For now, it was time to unpack.
There were six duplexes arranged in a U-shape. We were at the base of the U. Every couple there came out to help us move in. I really need to repeat that. Every couple came out. A woman who was eight months pregnant was lugging and carrying along with everybody else. Due to this abundant help, we were unloaded in no time. Steven headed out with a new friend to drop off the moving van and I started to put things in their new homes.
Steven started classes. He came home every afternoon and told me what he'd learned. We made friends with the people on the Hill. Christina loved to tease me for my northern accent and I'd try my best to sound more Southern. She was from Georgia and her husband from Mississippi.

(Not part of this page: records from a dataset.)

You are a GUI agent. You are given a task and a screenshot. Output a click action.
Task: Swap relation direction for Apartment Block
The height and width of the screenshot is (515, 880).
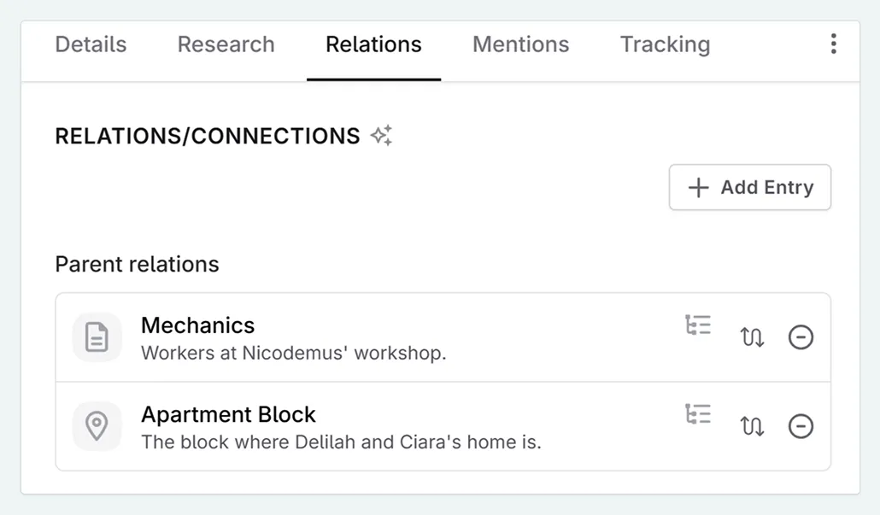click(752, 426)
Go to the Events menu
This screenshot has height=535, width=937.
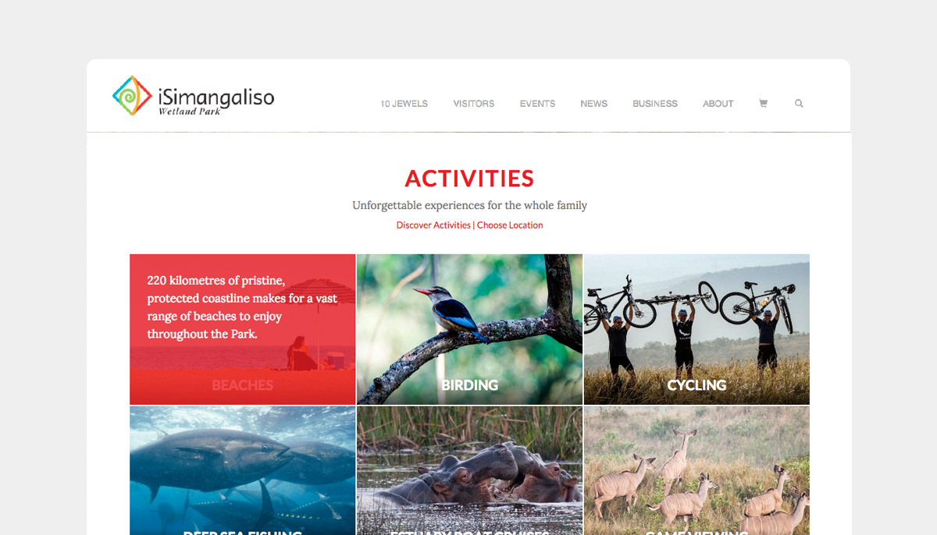(538, 104)
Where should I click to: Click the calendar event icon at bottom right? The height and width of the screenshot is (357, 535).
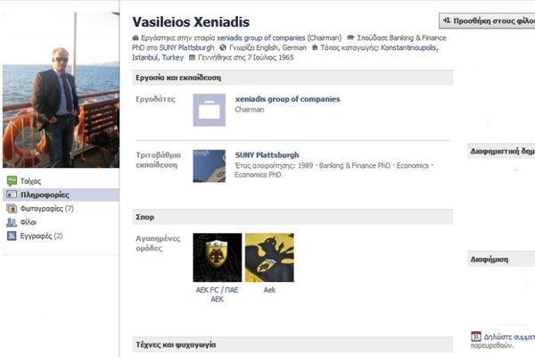tap(476, 336)
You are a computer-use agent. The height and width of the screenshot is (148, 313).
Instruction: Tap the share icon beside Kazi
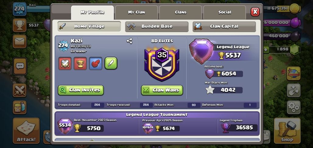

The couple sharing our duplex was Moses (yes, Moses, at a Bible college) from Africa and his wife, whose name escapes me.

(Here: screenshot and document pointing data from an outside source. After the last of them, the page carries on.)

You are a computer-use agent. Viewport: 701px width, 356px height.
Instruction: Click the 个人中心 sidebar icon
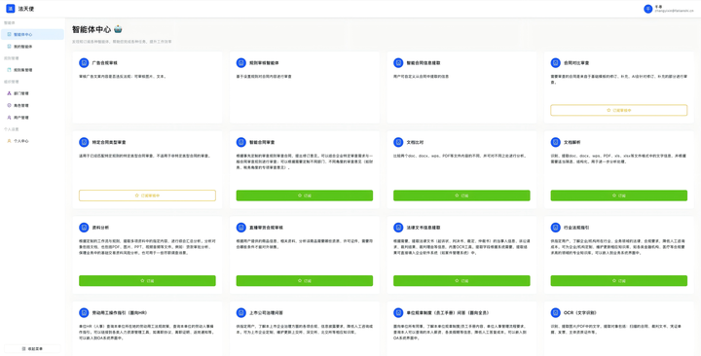click(x=9, y=141)
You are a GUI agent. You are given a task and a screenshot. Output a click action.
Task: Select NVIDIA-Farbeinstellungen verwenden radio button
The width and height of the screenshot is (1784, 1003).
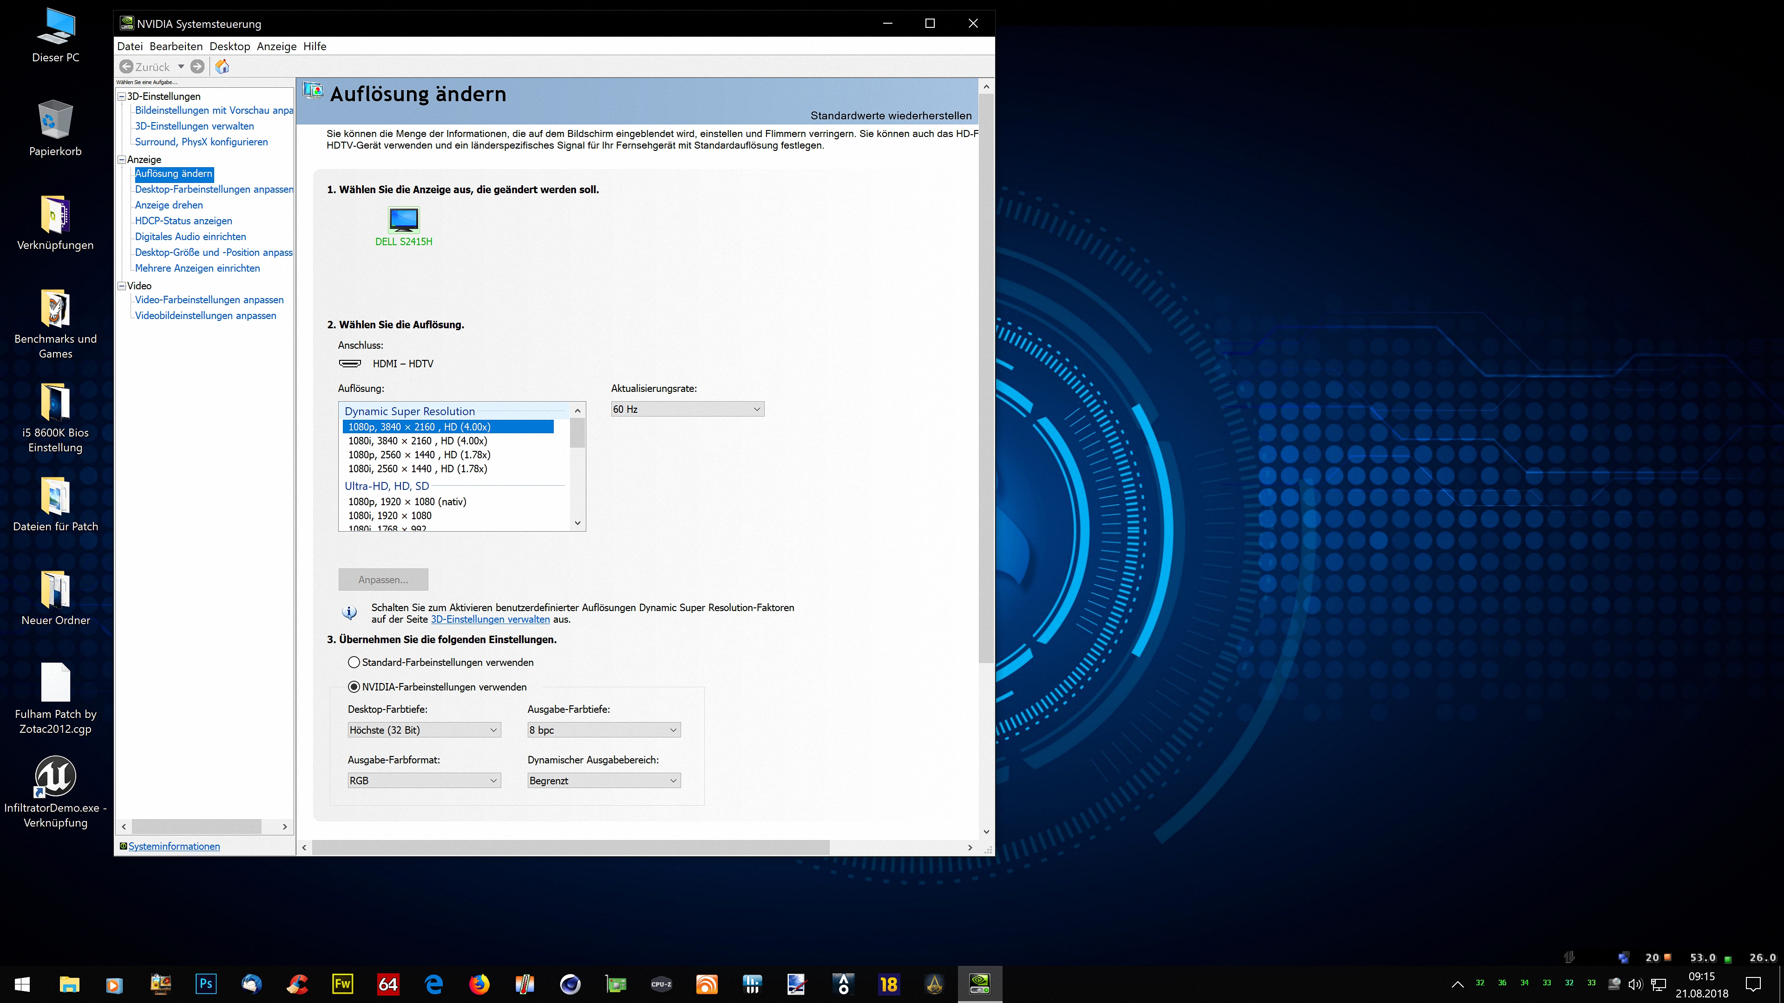(x=354, y=687)
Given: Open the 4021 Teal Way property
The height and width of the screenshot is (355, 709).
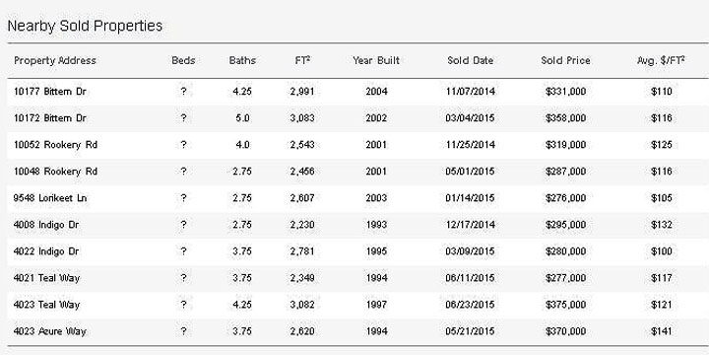Looking at the screenshot, I should (46, 278).
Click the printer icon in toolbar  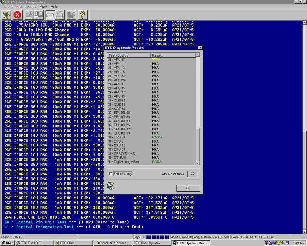[x=60, y=15]
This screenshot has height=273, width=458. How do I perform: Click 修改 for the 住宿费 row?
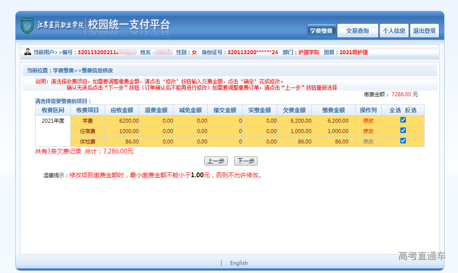click(x=368, y=131)
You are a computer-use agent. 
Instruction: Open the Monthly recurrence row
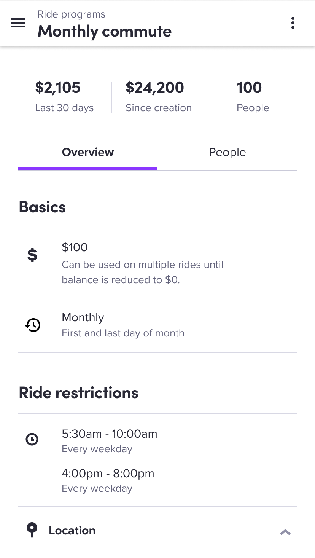click(123, 325)
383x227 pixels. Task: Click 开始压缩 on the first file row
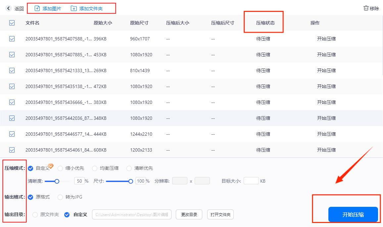point(326,39)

Michelle (the pregnant lady) was leaving her job at the Kitchen and asked me if I wanted it. She'd put in a good word if I was interested. Heck yeah, I'm interested! We'd burned through our meager savings and were getting a little desperate for cash.
I started as a cleaning woman. I'd come in as the day shift was finishing serving lunch and clean up their mess. I was pretty good, if I do say so myself. The head kitchen lady, Barb, would always comment on how thorough I was. Before too long, I was cooking the evening meal in addition to my cleaning duties. More hours, more money. ($5.15 an hour is nothing to sneeze at, especially when I could take home dinner to Steven for free.) The guys at Kelly Hall loved me. If I'd prepared too much food, I'd let them take it back to their apartments for later.

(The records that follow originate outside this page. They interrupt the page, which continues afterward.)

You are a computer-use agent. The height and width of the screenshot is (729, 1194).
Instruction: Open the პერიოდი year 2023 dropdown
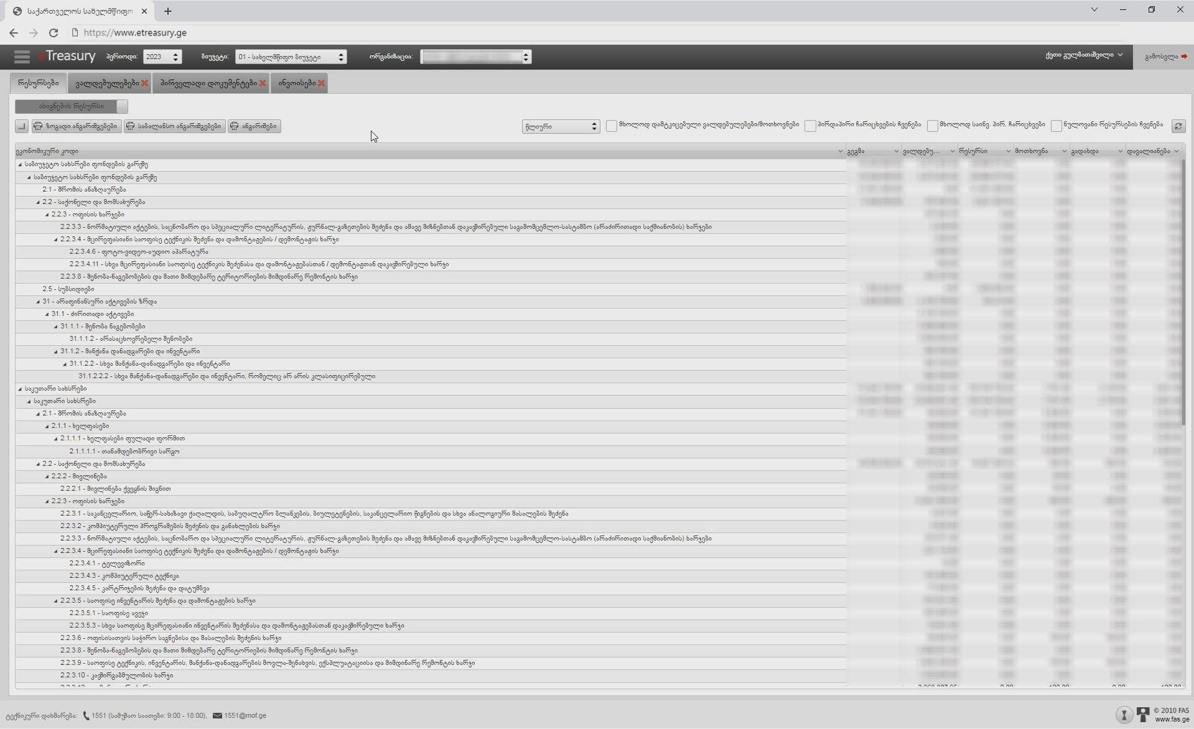point(162,57)
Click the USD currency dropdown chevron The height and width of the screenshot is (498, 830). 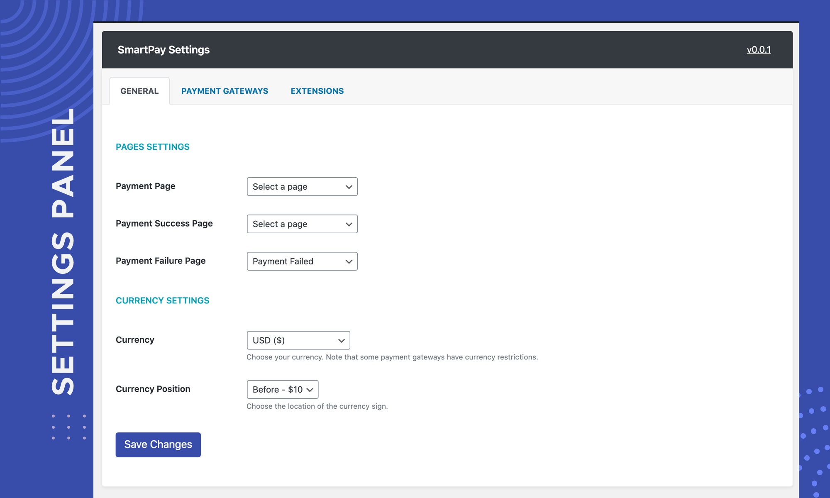pos(341,341)
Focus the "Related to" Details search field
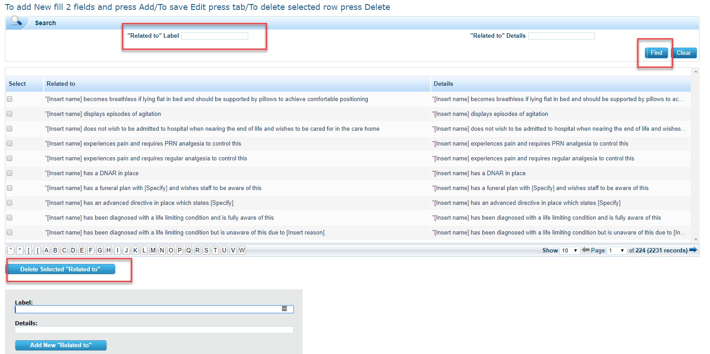 (x=561, y=36)
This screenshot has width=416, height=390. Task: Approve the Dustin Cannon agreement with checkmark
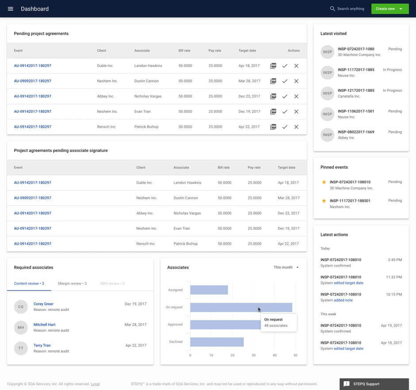[x=285, y=81]
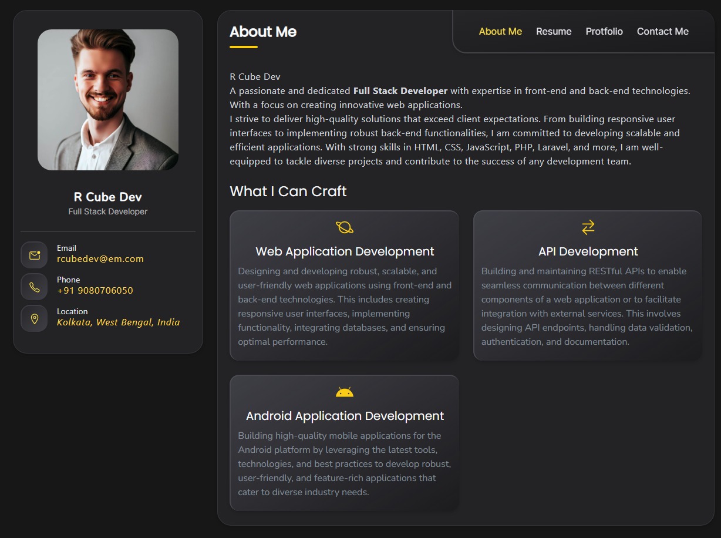Select the Kolkata, West Bengal, India text
721x538 pixels.
(x=119, y=322)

Steven started working on the mowing crew. They'd mow (yup), shovel snow, keep up the grounds and whatever other heavy lifting jobs they could come up with. Including killing baby bunnies (accidentally, or so they say) and letting the black snakes live (they eat baby bunnies, dontchaknow).
When the weather got nice, I'd walk to work. About ten minutes of walking while staring, enamored, at the surrounding mountains. Often I didn't pay attention to my immediate surroundings. On such a day, I caught a glimpse of something brown and scaly slithering away. Had I almost stepped on a copperhead? Yes, folks, yes. I trotted the rest of the way to work and kept my eyes on the ground after that.
The end of my journey took me behind Kelly Hall and along the banks of Clear Creek. One day, I saw a duck in the middle of the creek. It didn't move. The next day it was there again. And the next...
picture is Kelly Hall (borrowed from the official website), which was the men's dorm when we lived there. It also contained the school's kitchen and a huge, gorgeous banquet hall, used for everyday eating and often for weddings, meetings and other community events.